*EXTRACTED TEXT*.
You can discuss most anything outside the tyled Lodge room that you could inside with the same group of Brothers as long as all present are Freemasons.

What Lodge are you a member of, Brother?   I would like to come visit you sometime.


----------



## hanzosbm

Squire Bentley said:


> You can discuss most anything outside the tyled Lodge room that you could inside with the same group of Brothers as long as all present are Freemasons.
> 
> What Lodge are you a member of, Brother?   I would like to come visit you sometime.


That is a very good point, and perhaps more accurate.  We often have visitors come for the discussions, which I guess is the real reason for the limited topics.  I had previously been told that had I written a paper that could not be shared with non-Masons, it could be read in the meeting to ensure privacy, however, that was met with some sideways glances when the brethren realized they wouldn't be able to enjoy their refreshments.  So, I guess it's really two different issues.

Regarding our lodge, I am the Senior Warden of Lux Lodge #846 in San Diego, CA.  We would be honored to have you as our guest.


----------



## dfreybur

Squire Bentley said:


> Yes. Many Lodges refuse to increase dues to a realistic level. Many Lodge Buildings are falling apart because there is no money to properly maintain them.
> 
> But worst of all the lack of funds is limiting the programs that the Lodge can put on - educational and social.

*SOURCE DATA*.
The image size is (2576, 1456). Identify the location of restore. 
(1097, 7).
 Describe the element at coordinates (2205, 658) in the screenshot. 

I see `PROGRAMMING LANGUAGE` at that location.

*TASK STATEMENT*. Copy out the forum thread on Masonic lodge discussions in full, word for word.

*EXERCISE SOLUTION*.
You can discuss most anything outside the tyled Lodge room that you could inside with the same group of Brothers as long as all present are Freemasons.

What Lodge are you a member of, Brother?   I would like to come visit you sometime.


----------



## hanzosbm

Squire Bentley said:


> You can discuss most anything outside the tyled Lodge room that you could inside with the same group of Brothers as long as all present are Freemasons.
> 
> What Lodge are you a member of, Brother?   I would like to come visit you sometime.


That is a very good point, and perhaps more accurate.  We often have visitors come for the discussions, which I guess is the real reason for the limited topics.  I had previously been told that had I written a paper that could not be shared with non-Masons, it could be read in the meeting to ensure privacy, however, that was met with some sideways glances when the brethren realized they wouldn't be able to enjoy their refreshments.  So, I guess it's really two different issues.

Regarding our lodge, I am the Senior Warden of Lux Lodge #846 in San Diego, CA.  We would be honored to have you as our guest.


----------



## dfreybur

Squire Bentley said:


> Yes. Many Lodges refuse to increase dues to a realistic level. Many Lodge Buildings are falling apart because there is no money to properly maintain them.
> 
> But worst of all the lack of funds is limiting the programs that the Lodge can put on - educational and social.